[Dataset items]
--*--
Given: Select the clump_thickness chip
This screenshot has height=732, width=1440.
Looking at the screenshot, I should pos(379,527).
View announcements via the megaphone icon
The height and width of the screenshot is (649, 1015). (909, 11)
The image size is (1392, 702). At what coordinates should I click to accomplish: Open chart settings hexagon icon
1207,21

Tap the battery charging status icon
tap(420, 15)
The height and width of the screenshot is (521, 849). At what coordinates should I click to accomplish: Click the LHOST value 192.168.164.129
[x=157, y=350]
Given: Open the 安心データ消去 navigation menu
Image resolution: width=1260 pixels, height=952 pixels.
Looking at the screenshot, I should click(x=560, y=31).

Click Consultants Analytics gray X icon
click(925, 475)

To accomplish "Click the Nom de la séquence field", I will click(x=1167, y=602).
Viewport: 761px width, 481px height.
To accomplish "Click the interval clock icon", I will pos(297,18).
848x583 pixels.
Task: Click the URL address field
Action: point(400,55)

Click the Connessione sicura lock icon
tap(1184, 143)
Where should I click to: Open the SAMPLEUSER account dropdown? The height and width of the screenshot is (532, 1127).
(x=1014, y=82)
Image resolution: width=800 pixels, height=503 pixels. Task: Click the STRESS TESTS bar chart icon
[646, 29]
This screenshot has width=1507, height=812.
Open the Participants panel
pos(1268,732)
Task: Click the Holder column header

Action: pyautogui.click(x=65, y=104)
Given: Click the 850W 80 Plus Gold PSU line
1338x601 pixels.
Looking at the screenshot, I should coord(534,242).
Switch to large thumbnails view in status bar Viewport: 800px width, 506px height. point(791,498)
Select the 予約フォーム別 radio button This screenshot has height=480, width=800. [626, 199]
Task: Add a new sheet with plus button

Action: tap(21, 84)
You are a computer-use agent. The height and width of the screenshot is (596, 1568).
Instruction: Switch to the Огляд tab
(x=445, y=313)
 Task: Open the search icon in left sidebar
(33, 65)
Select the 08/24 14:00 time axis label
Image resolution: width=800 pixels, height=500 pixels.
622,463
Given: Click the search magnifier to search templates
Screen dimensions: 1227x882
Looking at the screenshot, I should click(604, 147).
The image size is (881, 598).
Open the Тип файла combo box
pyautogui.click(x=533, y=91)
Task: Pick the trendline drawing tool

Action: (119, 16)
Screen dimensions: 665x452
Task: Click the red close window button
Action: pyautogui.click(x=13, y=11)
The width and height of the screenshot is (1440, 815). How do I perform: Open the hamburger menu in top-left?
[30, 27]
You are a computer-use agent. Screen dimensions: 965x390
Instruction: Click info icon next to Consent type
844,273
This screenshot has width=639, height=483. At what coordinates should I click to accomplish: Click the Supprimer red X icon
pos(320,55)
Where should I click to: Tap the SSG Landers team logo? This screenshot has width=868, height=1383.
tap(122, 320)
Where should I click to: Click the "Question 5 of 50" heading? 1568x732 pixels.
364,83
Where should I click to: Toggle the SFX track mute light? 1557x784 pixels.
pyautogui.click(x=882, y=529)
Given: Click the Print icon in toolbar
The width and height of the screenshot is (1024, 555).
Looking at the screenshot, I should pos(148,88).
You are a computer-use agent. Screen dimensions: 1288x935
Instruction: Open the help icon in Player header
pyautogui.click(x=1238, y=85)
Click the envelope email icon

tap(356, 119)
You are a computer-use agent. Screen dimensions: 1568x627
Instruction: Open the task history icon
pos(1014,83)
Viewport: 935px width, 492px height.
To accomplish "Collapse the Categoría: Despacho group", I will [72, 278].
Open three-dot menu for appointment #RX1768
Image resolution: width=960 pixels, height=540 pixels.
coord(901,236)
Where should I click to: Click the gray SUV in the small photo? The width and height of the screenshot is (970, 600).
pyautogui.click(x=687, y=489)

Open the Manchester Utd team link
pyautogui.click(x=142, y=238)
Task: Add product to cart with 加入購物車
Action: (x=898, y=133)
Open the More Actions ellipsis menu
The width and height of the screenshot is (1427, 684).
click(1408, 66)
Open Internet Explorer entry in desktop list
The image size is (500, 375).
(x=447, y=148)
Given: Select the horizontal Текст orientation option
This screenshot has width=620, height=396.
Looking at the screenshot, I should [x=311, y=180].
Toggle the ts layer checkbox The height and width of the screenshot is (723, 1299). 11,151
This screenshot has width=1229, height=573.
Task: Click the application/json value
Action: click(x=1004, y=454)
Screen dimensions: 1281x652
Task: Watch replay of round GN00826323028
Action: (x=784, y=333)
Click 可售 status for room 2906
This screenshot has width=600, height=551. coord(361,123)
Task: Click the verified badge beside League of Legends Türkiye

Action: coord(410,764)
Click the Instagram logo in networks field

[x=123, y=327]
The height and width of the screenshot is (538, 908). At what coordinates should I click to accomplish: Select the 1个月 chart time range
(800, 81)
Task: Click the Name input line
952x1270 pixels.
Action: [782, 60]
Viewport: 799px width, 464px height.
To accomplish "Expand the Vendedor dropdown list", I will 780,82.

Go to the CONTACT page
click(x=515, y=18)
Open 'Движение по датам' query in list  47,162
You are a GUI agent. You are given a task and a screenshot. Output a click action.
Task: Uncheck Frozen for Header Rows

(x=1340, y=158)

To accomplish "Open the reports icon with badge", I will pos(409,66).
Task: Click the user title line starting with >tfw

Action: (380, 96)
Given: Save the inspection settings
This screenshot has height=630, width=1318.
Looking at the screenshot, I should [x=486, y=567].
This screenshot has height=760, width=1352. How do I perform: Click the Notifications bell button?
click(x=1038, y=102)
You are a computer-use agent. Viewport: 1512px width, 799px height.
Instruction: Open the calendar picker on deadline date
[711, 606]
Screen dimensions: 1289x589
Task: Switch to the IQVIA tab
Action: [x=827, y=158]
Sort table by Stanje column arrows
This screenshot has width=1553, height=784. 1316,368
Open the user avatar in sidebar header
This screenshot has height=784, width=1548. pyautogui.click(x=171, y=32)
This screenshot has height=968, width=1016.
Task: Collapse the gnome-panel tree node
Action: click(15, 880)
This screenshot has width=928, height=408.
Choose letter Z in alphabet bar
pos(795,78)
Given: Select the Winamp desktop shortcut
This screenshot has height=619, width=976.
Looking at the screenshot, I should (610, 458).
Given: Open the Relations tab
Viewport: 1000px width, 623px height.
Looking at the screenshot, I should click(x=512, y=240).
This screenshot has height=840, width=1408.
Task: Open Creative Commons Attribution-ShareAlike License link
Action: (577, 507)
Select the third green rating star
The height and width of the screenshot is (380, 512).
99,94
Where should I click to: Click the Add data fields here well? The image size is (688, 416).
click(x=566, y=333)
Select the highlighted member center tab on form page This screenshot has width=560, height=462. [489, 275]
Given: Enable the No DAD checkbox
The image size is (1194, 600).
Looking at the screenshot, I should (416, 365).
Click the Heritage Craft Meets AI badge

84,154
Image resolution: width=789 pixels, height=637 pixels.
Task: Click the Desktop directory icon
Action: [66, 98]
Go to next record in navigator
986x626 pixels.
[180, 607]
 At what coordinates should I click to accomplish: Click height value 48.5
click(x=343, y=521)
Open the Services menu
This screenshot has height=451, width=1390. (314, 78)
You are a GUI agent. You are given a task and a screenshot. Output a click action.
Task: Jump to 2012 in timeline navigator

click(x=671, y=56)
--*--
# [WORK ITEM]
Return a copy of each line in the records above that has "list" in it.

# [OUTPUT OF THE TASK]
Open Internet Explorer entry in desktop list
To accomplish "Expand the Vendedor dropdown list", I will 780,82.
Open 'Движение по датам' query in list  47,162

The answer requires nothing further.